Per salvaguardare il suo cervello “che non si sa mai che un giorno o l’altro non riesca a scrivere un capolavoro” e più per disperazione che per convinzione, si decide ad andare da uno psicoanalista, di quale scuola non gli interessa, unica condizione importante è che sia un uomo probo e onesto. Gli amici gli consigliano Nicola Perrotti (1897-1970), personalità di primo piano della psicoanalisi italiana, fondatore della SPI (Società Psicoanalitica Italiana) che, di primo acchito, lo delude. “Mi trovo davanti un vecchietto – scrive Berto – poco alto di statura e tutto sommato miserello come corporatura il quale mi guarda in modo aperto e accattivante però (…) solo per dirmi ‘si accomodi’ tira fuori un bell’accento meridionale (…) e io non sono preparato a un meridionale”. Presto, tuttavia, si ricrede, conquistato dallo spessore umano di Perrotti, tanto da affermare: “Ad ogni modo il punto di forza della psicoanalisi non è tanto la dottrina quanto l’analista. Io ebbi la fortuna di trovare un uomo straordinariamente buono, intelligente, comprensivo, attento, amoroso. Egli mi aiutò a uscire senza eccessivo sconforto dalle crisi più brutte del male, mi condusse gradatamente  a guardare dentro me stesso senza paura o vergogna perché qualunque cosa ci avessi trovato sarebbe stato sempre qualcosa di attinente all’uomo”.

 

Grazie all’analisi con Perrotti che gli consiglia di lasciar perdere il romanzo incompiuto per tentare qualcosa di nuovo, Berto riprende a scrivere senza pretendere di partorire un capolavoro ma cercando solo di arrivare alla fine, senza fermarsi. Nasce così il racconto della sua malattia scritto con un linguaggio fluido e avvolgente, con pochissimi segni d’interpunzione, impeccabile nell’uso delle subordinate e della consecutio temporum. Si tratta di uno stile innovativo, che lo scrittore stesso definisce “psicoanalitico”, perché adotta come sistema narrativo la tecnica delle libere associazioni: “Periodi interminabili che corrono per pagine e pagine senza punti, con pensieri che si collegano l’uno all’altro in apparente libertà (…) ma con un costante desiderio di ordine, di chiarezza”. Il risultato è un romanzo che raggiunge vertici di sincerità e profondità inauditi e, per l’epoca, spregiudicati.
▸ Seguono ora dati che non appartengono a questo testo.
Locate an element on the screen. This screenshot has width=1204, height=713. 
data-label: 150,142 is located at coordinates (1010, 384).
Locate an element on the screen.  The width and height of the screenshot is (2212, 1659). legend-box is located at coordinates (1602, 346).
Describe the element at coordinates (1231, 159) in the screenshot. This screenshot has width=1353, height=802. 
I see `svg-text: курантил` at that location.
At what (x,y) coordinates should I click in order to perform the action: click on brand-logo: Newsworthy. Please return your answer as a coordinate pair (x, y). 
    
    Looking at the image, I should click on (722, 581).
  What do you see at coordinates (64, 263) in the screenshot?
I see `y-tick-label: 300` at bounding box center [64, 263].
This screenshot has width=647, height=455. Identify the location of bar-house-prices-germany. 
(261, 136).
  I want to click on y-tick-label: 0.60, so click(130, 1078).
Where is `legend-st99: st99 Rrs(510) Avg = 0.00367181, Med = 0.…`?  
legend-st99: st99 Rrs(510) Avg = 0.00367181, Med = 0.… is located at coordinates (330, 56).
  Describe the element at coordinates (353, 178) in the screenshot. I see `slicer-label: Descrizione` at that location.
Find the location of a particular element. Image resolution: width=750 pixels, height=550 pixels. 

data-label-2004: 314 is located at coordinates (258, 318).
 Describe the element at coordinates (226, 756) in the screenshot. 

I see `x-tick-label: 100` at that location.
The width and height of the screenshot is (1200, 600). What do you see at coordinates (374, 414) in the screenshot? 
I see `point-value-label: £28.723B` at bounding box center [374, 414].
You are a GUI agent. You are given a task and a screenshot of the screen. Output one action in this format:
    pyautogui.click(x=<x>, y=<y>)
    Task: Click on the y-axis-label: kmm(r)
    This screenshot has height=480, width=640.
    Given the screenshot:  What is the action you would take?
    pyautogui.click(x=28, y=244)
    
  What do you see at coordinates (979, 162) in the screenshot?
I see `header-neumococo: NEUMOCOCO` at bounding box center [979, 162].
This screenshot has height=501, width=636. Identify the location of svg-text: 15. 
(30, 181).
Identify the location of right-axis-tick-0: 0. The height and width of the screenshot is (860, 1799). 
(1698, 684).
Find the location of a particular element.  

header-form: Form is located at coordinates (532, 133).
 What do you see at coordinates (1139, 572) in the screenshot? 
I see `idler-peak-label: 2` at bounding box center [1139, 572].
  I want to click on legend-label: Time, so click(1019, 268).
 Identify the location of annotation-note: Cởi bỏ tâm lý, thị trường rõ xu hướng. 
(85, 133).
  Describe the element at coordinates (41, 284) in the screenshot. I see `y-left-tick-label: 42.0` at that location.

Un romanzo caratterizzato da un umorismo che non emerge solo a tratti, ma serpeggia costantemente anche quando il male oscuro picchia con particolare violenza. “D’altronde un nevrotico – dice Berto – non potrebbe scrivere se non fosse sostenuto dall’umorismo: una fortuna in mezzo a tanti malanni”.

 

Giuseppe Berto non guarisce mai del tutto, guarisce però per quel tanto che voleva disperatamente guarire, ossia non ha più paura di scrivere. E come scrittore trionfa: Il Male Oscuro esce nel 1964 per Rizzoli, vince il premio Campiello e il premio Viareggio, ha un successo clamoroso ed è tuttora considerato il suo capolavoro.